According to various embodiments of the invention, a conductive adhesive is used to attach medical electrodes to skin to conduct a medical procedure requiring measuring physiological potentials. The adhesives demonstrate a high attachment phase, which is defined as a phase in which the various adhesive parameters useful for securing the electrodes to skin combine to create an overall adhesive force, stickiness, etc. that is high during installation of the electrodes in some embodiment. The adhesives also demonstrate a low attachment phase, which is defined as a phase in which the various adhesive parameters useful for securing the electrodes to skin combine to create an overall adhesive force, stickiness, etc. that is low during removal of the electrodes after their use. An external stimulus or initiator causes the adhesives to switch from a high attachment phase to a low attachment phase in some embodiments. In other embodiments, an external stimulus or initiator causes the adhesives to switch from a low attachment phase to a high attachment phase.

That is, after the testing or medical treatment process completes and during electrode detachment, the adhesive force decreases significantly.

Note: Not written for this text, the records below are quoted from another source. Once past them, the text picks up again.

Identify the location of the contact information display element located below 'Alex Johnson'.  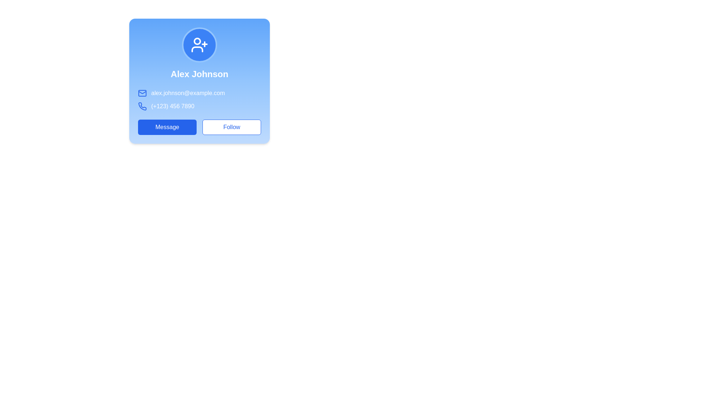
(199, 100).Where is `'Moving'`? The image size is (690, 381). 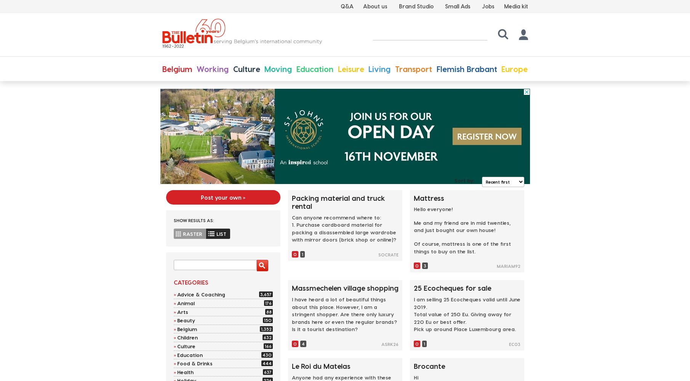
'Moving' is located at coordinates (264, 69).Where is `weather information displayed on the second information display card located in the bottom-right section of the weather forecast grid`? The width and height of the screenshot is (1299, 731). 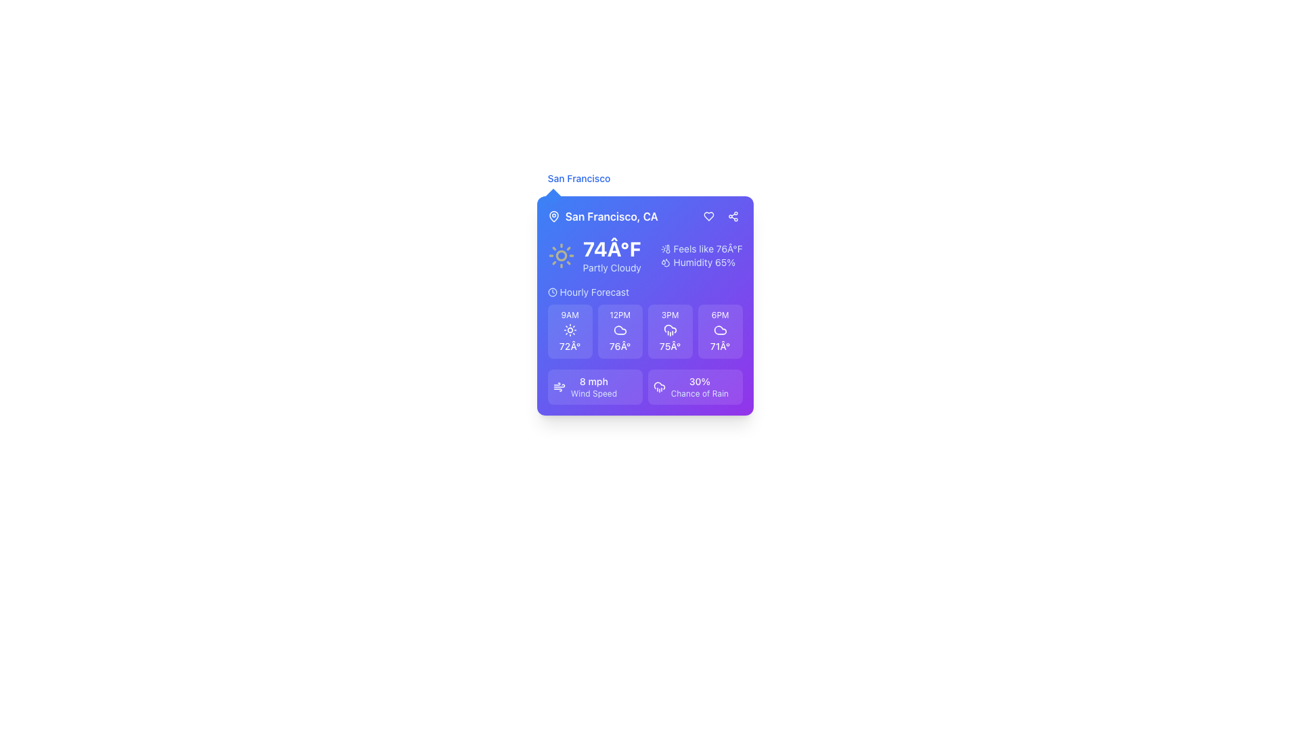 weather information displayed on the second information display card located in the bottom-right section of the weather forecast grid is located at coordinates (695, 386). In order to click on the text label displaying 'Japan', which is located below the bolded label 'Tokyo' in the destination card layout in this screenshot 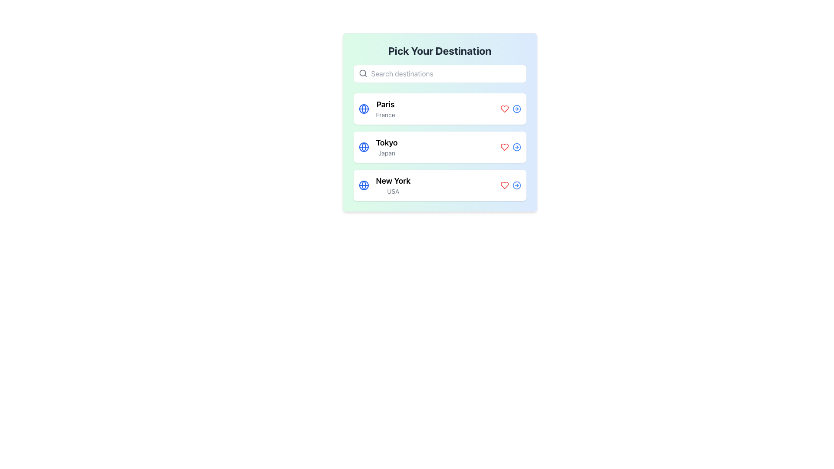, I will do `click(386, 153)`.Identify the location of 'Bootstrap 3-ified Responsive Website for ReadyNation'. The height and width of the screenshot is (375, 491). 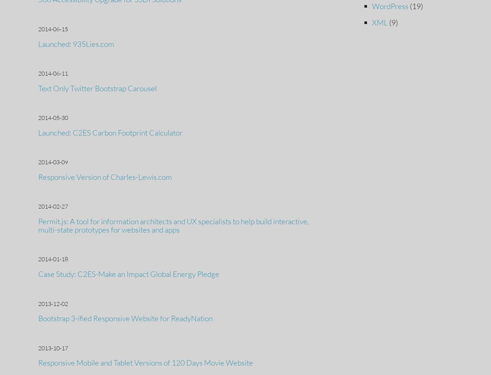
(125, 318).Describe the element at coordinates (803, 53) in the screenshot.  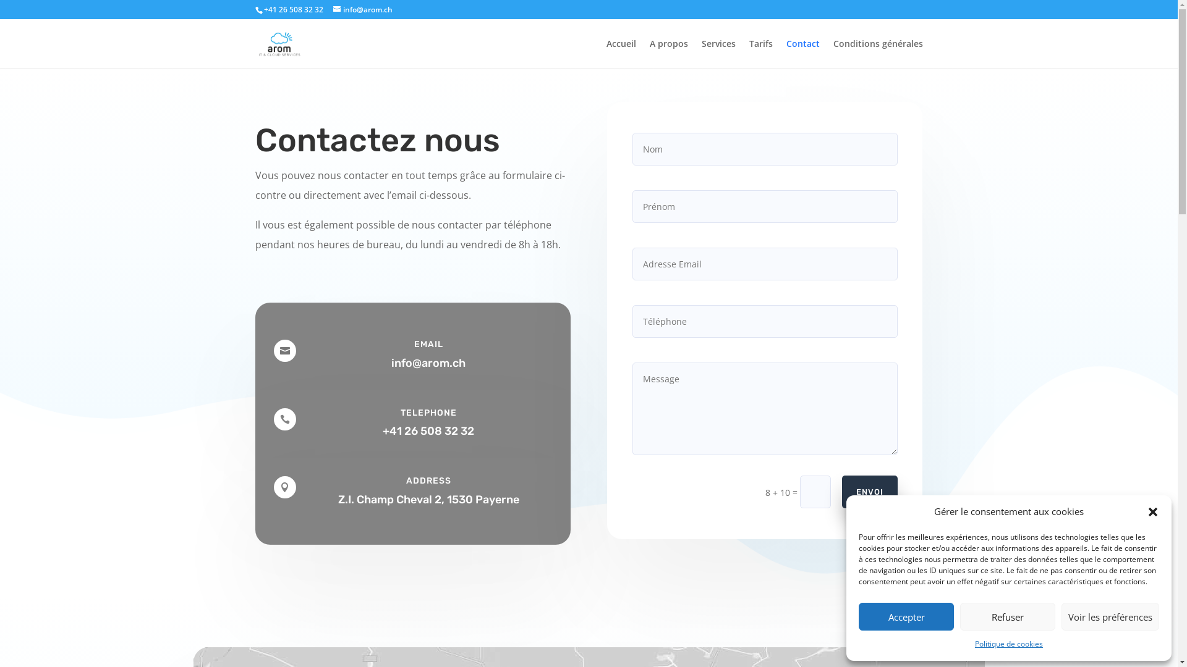
I see `'Contact'` at that location.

In some embodiments, the natural state of the conductive material will be liquid or paste with relatively low dynamic viscosity (below 2.0×10² Pa×s). In some embodiments the combined mechanical and chemical adhesive force will be relatively high (greater than 10 grams/mm) and the resistance will be less than 5 mohms/mm². Other parameters, such as internal strength contribute to how well the adhesive will function to adhere the electrode to skin.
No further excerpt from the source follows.